*Task instructions*.
Once the line containing "Given: Activate the Gradient tool" is found in the entries below, reproduce it and every line after it, stopping at and including the line containing "Click the refresh icon in the toolbar"; reproduce nothing else, and keep each line exact.

Recorded data:
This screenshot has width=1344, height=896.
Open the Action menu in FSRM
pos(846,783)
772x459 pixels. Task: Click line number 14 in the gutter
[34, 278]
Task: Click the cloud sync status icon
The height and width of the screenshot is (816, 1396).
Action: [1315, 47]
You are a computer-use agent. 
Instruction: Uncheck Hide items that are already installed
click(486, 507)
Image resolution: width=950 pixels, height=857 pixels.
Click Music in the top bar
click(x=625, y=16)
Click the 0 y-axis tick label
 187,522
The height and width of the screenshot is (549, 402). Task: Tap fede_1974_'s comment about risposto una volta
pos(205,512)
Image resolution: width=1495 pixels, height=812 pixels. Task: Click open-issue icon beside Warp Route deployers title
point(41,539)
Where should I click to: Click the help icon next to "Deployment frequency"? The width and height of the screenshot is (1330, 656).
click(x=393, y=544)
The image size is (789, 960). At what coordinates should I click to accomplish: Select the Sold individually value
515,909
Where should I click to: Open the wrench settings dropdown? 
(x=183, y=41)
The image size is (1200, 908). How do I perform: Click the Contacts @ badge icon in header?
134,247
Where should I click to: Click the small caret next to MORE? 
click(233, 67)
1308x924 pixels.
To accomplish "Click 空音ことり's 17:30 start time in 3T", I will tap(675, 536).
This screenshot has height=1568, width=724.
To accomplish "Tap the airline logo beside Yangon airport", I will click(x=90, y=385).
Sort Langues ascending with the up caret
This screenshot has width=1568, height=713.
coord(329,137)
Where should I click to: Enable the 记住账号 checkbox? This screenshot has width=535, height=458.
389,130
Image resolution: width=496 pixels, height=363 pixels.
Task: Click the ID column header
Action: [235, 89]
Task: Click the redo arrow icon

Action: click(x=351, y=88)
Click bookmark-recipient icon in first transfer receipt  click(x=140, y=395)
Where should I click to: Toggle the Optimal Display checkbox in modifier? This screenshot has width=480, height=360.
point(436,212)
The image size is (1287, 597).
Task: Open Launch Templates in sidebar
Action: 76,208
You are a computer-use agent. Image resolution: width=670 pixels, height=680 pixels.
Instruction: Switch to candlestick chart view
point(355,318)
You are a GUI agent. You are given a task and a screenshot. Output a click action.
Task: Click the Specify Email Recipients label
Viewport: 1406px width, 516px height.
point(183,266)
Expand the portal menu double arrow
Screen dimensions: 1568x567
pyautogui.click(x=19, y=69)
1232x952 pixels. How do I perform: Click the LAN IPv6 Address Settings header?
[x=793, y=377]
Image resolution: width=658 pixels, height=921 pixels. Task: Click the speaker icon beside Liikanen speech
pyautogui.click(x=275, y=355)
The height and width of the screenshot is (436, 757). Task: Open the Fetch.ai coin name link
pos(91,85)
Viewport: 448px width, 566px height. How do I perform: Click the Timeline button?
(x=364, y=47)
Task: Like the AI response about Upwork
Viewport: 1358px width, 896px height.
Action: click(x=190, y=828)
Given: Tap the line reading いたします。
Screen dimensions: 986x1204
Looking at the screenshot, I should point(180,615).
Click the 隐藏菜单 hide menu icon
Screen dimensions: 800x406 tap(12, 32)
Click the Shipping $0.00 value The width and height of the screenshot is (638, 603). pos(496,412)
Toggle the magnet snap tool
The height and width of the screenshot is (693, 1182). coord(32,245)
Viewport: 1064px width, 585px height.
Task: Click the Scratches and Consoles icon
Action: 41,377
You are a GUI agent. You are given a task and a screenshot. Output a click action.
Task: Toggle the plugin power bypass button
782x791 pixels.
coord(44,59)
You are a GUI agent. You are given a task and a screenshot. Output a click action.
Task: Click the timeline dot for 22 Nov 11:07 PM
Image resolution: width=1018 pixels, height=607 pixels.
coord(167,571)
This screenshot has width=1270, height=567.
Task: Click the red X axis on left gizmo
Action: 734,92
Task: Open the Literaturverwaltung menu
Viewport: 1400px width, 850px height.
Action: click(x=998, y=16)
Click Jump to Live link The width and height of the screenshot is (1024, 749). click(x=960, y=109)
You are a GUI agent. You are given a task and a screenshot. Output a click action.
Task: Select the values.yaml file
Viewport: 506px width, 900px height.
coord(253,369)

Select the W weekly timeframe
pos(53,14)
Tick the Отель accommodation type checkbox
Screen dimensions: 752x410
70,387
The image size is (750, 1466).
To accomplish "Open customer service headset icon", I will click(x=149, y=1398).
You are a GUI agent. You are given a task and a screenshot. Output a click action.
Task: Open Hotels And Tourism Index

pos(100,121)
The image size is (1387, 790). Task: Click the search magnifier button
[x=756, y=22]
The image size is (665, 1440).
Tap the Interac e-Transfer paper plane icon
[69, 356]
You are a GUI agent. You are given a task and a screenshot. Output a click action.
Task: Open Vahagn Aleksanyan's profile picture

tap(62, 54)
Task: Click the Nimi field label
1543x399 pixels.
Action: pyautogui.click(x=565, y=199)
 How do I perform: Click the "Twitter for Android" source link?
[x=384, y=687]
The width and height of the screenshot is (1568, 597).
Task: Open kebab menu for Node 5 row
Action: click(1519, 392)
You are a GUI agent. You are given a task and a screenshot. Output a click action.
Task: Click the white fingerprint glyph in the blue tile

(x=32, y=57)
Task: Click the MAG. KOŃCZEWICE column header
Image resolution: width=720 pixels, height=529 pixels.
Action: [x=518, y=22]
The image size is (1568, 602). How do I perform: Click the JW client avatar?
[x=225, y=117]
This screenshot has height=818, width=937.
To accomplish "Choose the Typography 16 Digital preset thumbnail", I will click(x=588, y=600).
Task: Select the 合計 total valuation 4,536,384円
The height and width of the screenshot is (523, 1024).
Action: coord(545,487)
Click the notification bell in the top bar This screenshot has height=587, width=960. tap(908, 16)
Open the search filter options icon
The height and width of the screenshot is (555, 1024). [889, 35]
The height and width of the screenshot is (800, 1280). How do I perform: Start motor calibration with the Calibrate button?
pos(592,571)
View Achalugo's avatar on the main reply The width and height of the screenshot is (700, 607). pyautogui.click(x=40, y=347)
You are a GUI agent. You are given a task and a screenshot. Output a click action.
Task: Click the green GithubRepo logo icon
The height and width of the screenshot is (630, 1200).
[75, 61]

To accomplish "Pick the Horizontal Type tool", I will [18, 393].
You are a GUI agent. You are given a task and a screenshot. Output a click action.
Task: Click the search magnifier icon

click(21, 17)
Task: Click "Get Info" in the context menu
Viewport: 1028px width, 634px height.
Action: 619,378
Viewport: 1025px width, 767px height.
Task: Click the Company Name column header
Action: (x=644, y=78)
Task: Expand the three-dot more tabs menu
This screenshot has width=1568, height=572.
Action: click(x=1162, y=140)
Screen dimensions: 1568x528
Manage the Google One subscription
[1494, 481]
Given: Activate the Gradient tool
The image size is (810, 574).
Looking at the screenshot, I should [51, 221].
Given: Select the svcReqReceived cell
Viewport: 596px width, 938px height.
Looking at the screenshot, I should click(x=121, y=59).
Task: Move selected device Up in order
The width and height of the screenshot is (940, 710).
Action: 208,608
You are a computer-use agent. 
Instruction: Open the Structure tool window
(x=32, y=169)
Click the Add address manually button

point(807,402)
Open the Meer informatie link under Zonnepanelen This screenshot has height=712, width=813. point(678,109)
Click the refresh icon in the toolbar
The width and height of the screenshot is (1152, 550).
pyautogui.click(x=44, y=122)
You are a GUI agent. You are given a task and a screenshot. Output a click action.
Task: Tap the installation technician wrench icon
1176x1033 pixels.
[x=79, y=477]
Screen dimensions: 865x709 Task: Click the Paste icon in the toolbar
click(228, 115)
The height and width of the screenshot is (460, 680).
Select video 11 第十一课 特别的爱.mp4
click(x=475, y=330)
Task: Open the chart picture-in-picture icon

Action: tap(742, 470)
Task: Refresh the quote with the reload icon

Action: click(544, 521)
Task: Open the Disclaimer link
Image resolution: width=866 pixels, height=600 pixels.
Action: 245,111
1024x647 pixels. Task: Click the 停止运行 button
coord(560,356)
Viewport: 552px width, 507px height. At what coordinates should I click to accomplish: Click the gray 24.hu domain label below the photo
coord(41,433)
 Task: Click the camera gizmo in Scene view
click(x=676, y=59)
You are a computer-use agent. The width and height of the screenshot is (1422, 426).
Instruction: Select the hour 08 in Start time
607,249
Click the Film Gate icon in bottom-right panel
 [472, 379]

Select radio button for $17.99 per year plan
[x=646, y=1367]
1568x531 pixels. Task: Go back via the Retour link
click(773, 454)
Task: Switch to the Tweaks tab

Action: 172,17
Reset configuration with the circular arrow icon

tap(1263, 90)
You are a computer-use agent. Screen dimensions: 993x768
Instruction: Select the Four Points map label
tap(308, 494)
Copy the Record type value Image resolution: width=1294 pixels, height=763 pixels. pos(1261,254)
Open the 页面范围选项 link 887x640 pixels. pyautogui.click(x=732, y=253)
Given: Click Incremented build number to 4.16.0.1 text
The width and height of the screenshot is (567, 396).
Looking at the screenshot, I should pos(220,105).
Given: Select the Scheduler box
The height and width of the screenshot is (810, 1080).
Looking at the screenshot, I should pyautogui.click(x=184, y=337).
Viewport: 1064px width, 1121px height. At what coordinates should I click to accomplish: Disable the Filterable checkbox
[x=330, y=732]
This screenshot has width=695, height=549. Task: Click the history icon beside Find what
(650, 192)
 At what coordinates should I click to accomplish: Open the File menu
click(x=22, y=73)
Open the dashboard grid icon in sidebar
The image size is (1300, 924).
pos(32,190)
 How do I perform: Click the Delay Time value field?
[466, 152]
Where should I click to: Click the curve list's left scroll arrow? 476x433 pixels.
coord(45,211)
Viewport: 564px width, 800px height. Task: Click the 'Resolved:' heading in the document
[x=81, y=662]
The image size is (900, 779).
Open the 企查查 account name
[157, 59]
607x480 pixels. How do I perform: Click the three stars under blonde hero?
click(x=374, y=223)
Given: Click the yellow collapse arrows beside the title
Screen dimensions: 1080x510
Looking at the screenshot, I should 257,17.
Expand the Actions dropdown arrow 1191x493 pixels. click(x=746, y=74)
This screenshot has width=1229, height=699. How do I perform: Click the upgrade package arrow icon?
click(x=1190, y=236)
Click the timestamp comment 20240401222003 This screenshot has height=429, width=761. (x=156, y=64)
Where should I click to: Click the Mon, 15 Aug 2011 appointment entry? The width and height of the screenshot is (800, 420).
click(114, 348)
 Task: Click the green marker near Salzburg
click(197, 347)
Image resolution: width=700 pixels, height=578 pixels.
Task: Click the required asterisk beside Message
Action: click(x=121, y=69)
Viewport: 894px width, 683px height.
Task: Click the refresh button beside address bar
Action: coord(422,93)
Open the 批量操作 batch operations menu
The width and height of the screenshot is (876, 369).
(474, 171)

*Response box*.
Given: Activate the Gradient tool
The image size is (810, 574).
Looking at the screenshot, I should [51, 221].
Given: Select the svcReqReceived cell
Viewport: 596px width, 938px height.
Looking at the screenshot, I should click(x=121, y=59).
Task: Move selected device Up in order
The width and height of the screenshot is (940, 710).
Action: 208,608
You are a computer-use agent. 
Instruction: Open the Structure tool window
(x=32, y=169)
Click the Add address manually button

point(807,402)
Open the Meer informatie link under Zonnepanelen This screenshot has height=712, width=813. point(678,109)
Click the refresh icon in the toolbar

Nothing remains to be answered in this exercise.